Animal Health lab gets USAID support to fight parasites

DSC_0151Georgetown : The Humanitarian Aid Programme (HAP) through the embassy of the United States of America has gifted the Animal Health laboratory in the Ministry of Agriculture compound with five microscopes valued US$5000 to assist their effort at removing parasites from livestock.

Minister of Agriculture Dr. Leslie Ramsammy and Chief Executive Officer, Guyana Livestock Development Authority (GLDA) Dr. Dindiyal Permaul received the items from Director, HAP, Melanie Collins and Project Manager, Sharon Houston.

Dr. Ramsammy said, “We are endeavouring to ensure that we build a comprehensive animal health laboratory so that not only can we provide safe and quality food for our people, but also ensure that we meet the sanitary and phytosanitary standard that allow us to export.”

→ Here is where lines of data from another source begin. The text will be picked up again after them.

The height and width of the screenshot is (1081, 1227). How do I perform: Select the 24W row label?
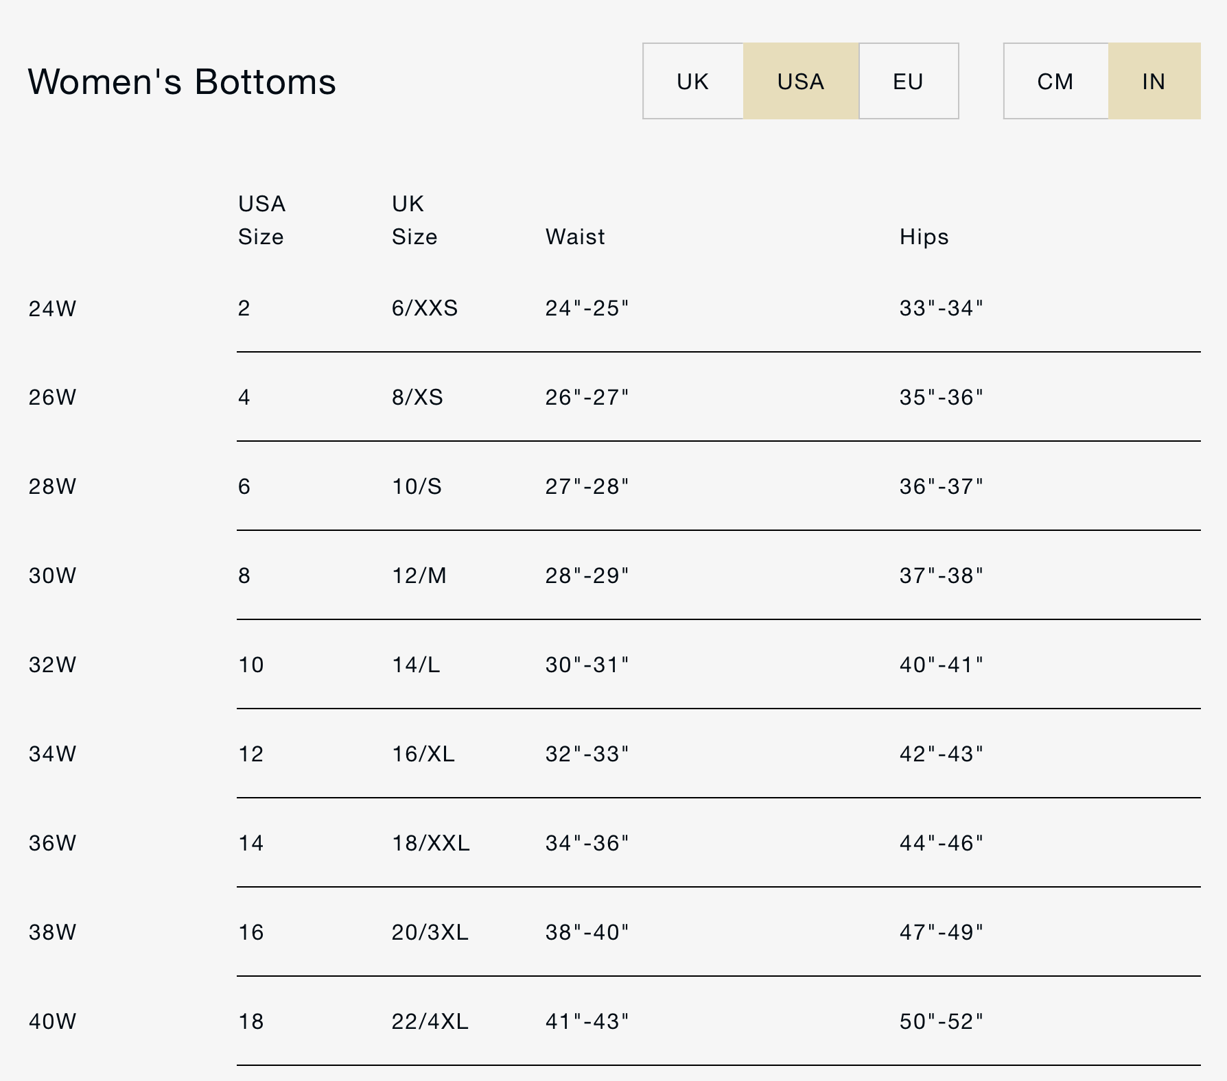pos(52,309)
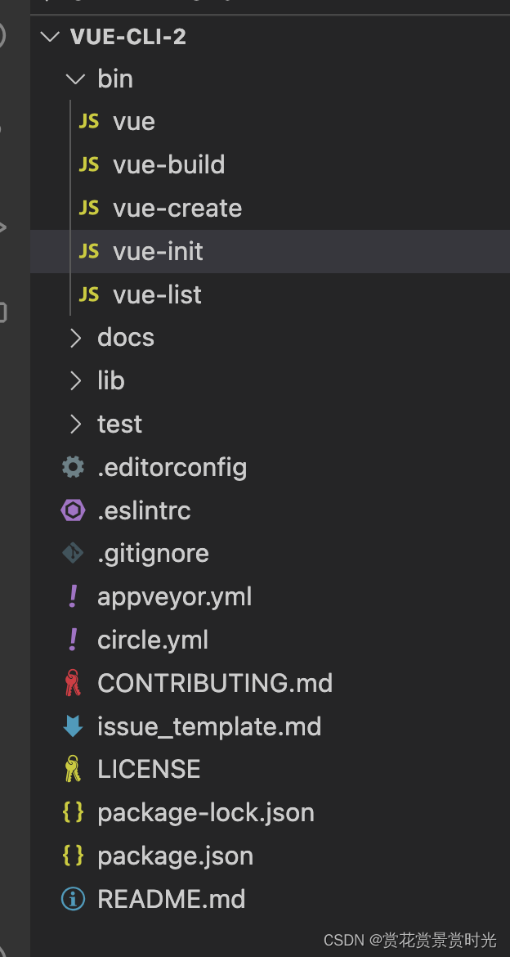This screenshot has width=510, height=957.
Task: Click the key icon beside LICENSE
Action: click(73, 768)
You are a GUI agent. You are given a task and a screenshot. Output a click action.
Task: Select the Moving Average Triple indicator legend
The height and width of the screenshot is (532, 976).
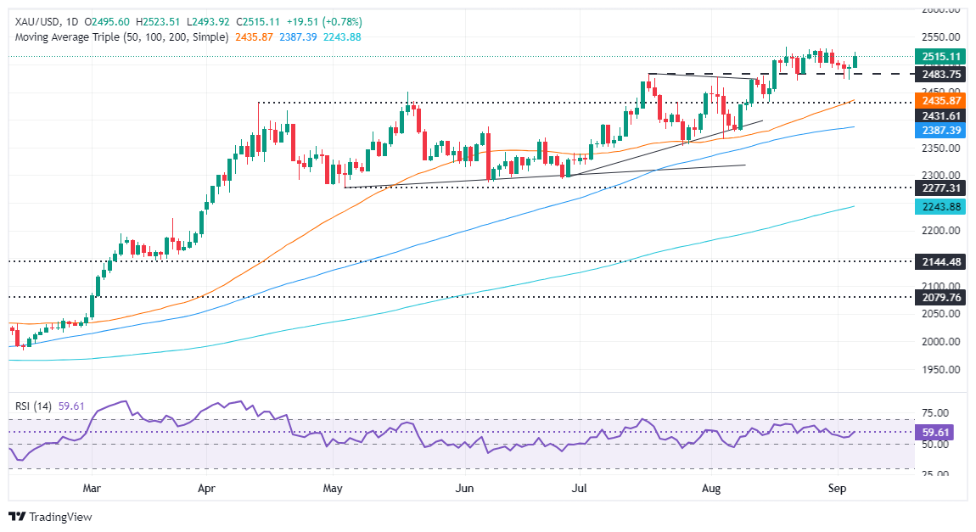(x=119, y=37)
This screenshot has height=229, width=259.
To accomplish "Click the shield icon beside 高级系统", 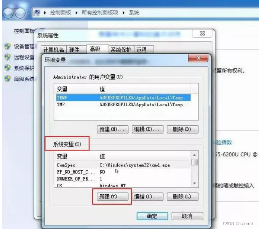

Guyana, he stated wants to be a major exporter of meat, meat products and milk to the Caribbean and other countries. “Our vision, 2020, is to see Guyana a meat products, dairy products exporting country. That ambition can only be realised if we have a good quality animal health laboratory and so this support that we been getting and continue to get from USAID is critical,” he said.

Minister Ramsammy said that the 2020 ambition has seen much emphasis being placed on training of animal health personnel including veterinarians and lab technicians, in all labs across Guyana.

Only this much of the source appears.